Untitled
- Date:
- 19th century
- Medium:
- Source:
- Victoria and Albert Museum
Description
This untitled print by Nishimura Shigenaga, held in the Victoria and Albert Museum, exemplifies the breadth of subject matter and technique that defined his contribution to early Edo ukiyo-e. Shigenaga was active in Edo through the first half of the eighteenth century, producing actor portraits, beauty prints, classical and Daoist subjects, children at play, and ambitious uki-e perspective prints that adapted Western and Chinese vanishing-point conventions to the popular woodblock medium. The Victoria and Albert Museum holds one of the most important British collections of early Japanese prints, and impressions by Shigenaga in the museum's holdings preserve the kind of pre-nishiki-e sheets that increasingly inform scholarly reassessment of the period before Suzuki Harunobu's full-color revolution. Sheets of this date typically rely on strong, even contour lines, restrained or hand-applied color, and compact compositions in which a single figure or motif dominates the page. Shigenaga's working method emphasized the continuity of design across these registers: the same firm outline that defined an actor's stance also organized the geometry of an uki-e interior.
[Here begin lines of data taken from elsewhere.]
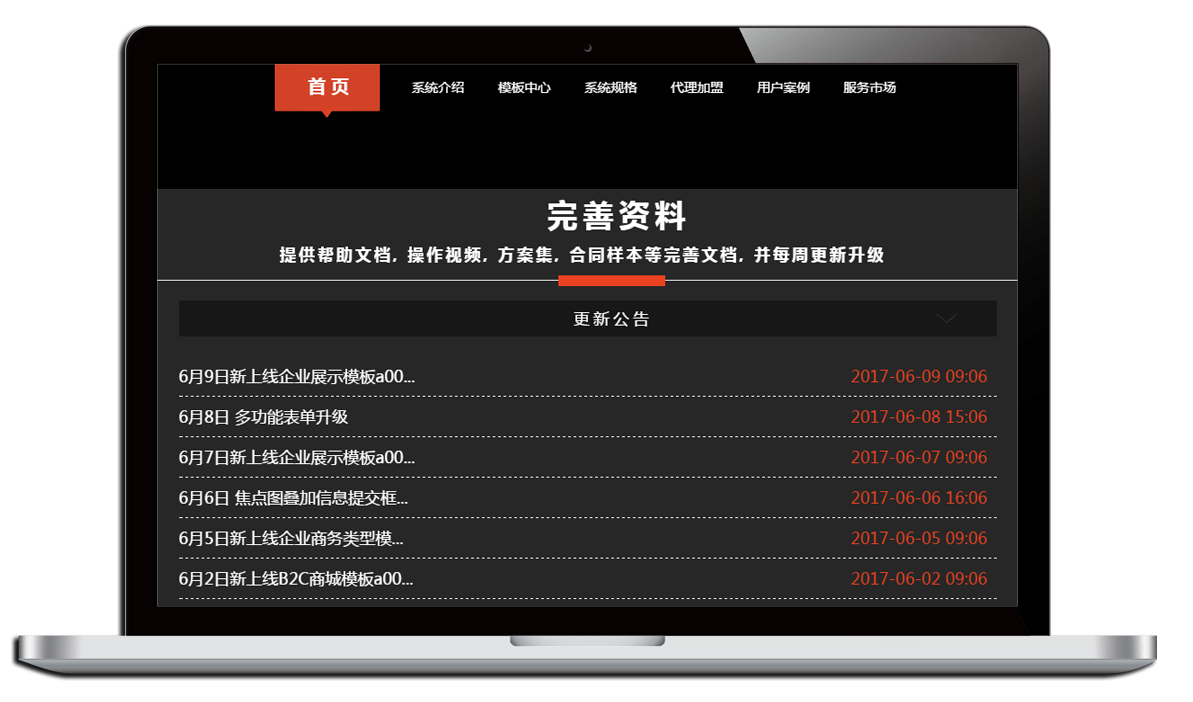Open the 6月9日新上线企业展示模板 announcement
Screen dimensions: 1193x702
pyautogui.click(x=296, y=377)
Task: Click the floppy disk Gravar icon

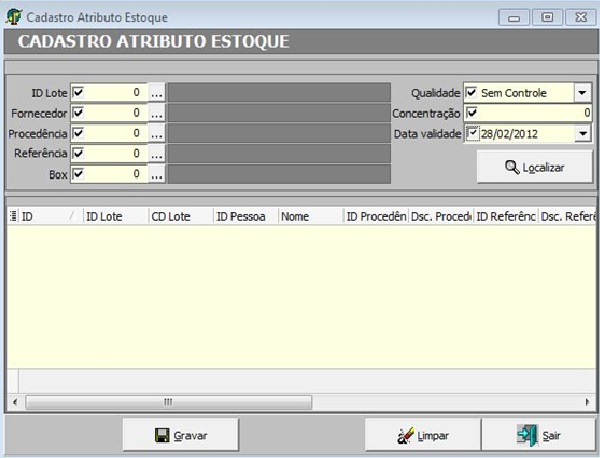Action: 162,436
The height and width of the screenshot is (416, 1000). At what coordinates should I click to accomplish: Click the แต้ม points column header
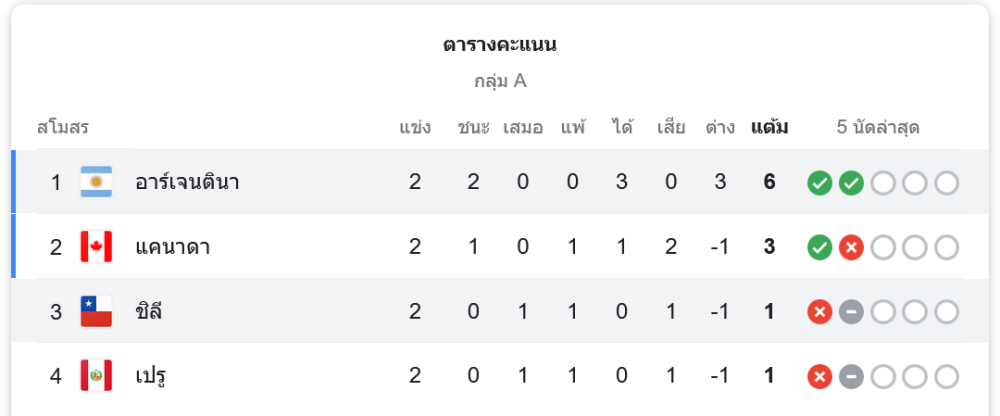tap(769, 127)
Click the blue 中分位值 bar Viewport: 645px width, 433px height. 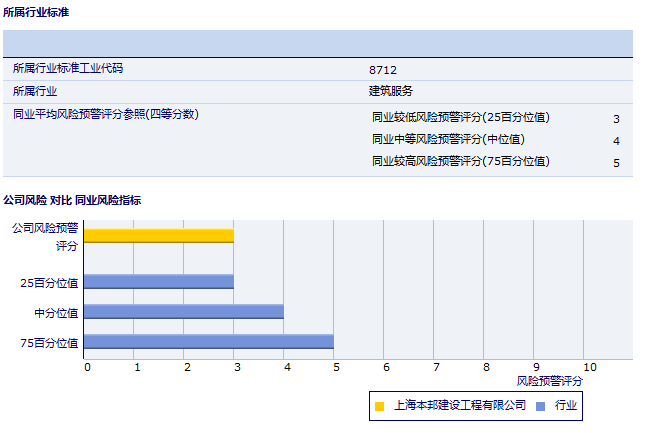point(183,312)
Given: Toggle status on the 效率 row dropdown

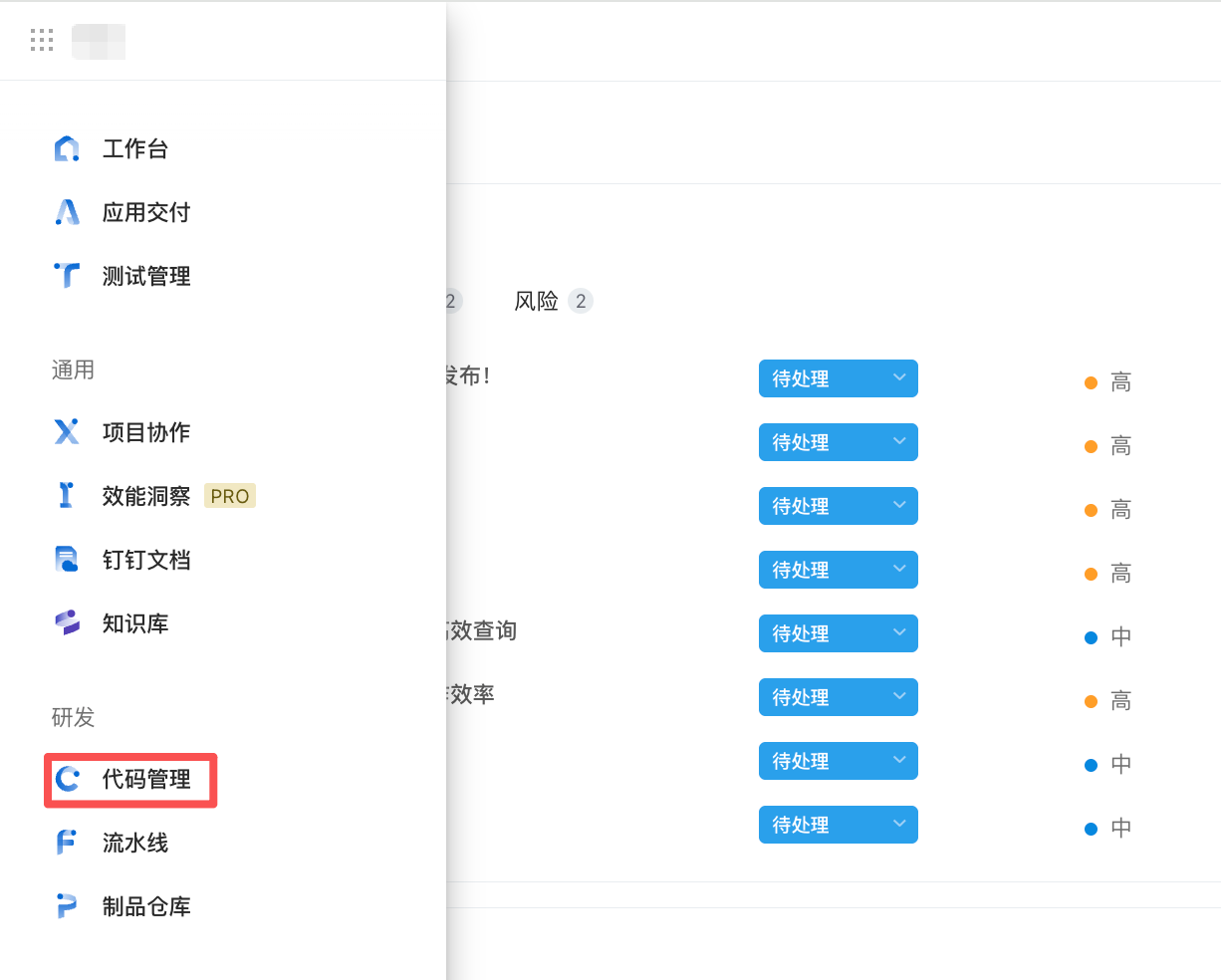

His role as a teacher of Ishikawa Toyonobu and as a model for later printmakers such as Okumura Masanobu and Utagawa Toyoharu places him at a hinge point in the development of the genre. For collectors building a representative survey of Nishimura Shigenaga, an impression from a museum collection such as the Victoria and Albert is a reliable reference both for technical features and for the conservation history of early Edo ukiyo-e sheets, even when, as here, the original title has not been recorded with the object.